● **Information supplied**
'''

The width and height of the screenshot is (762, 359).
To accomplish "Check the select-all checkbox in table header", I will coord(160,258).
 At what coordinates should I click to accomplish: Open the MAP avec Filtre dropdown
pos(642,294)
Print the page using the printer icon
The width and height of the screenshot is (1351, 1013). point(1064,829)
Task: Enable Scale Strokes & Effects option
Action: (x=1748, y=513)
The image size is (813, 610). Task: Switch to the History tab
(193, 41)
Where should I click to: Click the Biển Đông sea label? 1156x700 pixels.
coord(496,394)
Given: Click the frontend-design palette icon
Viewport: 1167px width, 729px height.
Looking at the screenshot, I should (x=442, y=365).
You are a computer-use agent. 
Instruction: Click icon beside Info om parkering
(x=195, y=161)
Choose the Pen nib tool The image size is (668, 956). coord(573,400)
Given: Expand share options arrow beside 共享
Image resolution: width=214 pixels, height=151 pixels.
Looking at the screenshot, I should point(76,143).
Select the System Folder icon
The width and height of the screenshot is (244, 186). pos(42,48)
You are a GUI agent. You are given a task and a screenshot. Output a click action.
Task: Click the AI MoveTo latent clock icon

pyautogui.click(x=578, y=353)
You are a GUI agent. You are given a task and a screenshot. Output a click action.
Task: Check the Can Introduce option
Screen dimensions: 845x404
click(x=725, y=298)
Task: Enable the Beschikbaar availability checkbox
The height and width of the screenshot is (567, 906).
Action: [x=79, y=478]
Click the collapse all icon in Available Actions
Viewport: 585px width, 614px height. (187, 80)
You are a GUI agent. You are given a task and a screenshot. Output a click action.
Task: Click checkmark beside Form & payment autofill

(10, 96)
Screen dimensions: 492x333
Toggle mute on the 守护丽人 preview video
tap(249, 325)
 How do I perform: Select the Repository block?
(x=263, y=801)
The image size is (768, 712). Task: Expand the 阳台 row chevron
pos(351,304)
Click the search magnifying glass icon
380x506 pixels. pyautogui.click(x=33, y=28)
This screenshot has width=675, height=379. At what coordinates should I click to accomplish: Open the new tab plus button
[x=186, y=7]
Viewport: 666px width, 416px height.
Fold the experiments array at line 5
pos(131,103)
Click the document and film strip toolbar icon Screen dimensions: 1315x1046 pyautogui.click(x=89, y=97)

'''

● **Written task**
Return all of the records above verbatim, line for line, with nothing changed.

● **Written reply**
The width and height of the screenshot is (762, 359).
To accomplish "Check the select-all checkbox in table header", I will coord(160,258).
 At what coordinates should I click to accomplish: Open the MAP avec Filtre dropdown
pos(642,294)
Print the page using the printer icon
The width and height of the screenshot is (1351, 1013). point(1064,829)
Task: Enable Scale Strokes & Effects option
Action: (x=1748, y=513)
The image size is (813, 610). Task: Switch to the History tab
(193, 41)
Where should I click to: Click the Biển Đông sea label? 1156x700 pixels.
coord(496,394)
Given: Click the frontend-design palette icon
Viewport: 1167px width, 729px height.
Looking at the screenshot, I should (x=442, y=365).
You are a computer-use agent. 
Instruction: Click icon beside Info om parkering
(x=195, y=161)
Choose the Pen nib tool The image size is (668, 956). coord(573,400)
Given: Expand share options arrow beside 共享
Image resolution: width=214 pixels, height=151 pixels.
Looking at the screenshot, I should point(76,143).
Select the System Folder icon
The width and height of the screenshot is (244, 186). pos(42,48)
You are a GUI agent. You are given a task and a screenshot. Output a click action.
Task: Click the AI MoveTo latent clock icon

pyautogui.click(x=578, y=353)
You are a GUI agent. You are given a task and a screenshot. Output a click action.
Task: Check the Can Introduce option
Screen dimensions: 845x404
click(x=725, y=298)
Task: Enable the Beschikbaar availability checkbox
The height and width of the screenshot is (567, 906).
Action: [x=79, y=478]
Click the collapse all icon in Available Actions
Viewport: 585px width, 614px height. (187, 80)
You are a GUI agent. You are given a task and a screenshot. Output a click action.
Task: Click checkmark beside Form & payment autofill

(10, 96)
Screen dimensions: 492x333
Toggle mute on the 守护丽人 preview video
tap(249, 325)
 How do I perform: Select the Repository block?
(x=263, y=801)
The image size is (768, 712). Task: Expand the 阳台 row chevron
pos(351,304)
Click the search magnifying glass icon
380x506 pixels. pyautogui.click(x=33, y=28)
This screenshot has width=675, height=379. At what coordinates should I click to accomplish: Open the new tab plus button
[x=186, y=7]
Viewport: 666px width, 416px height.
Fold the experiments array at line 5
pos(131,103)
Click the document and film strip toolbar icon Screen dimensions: 1315x1046 pyautogui.click(x=89, y=97)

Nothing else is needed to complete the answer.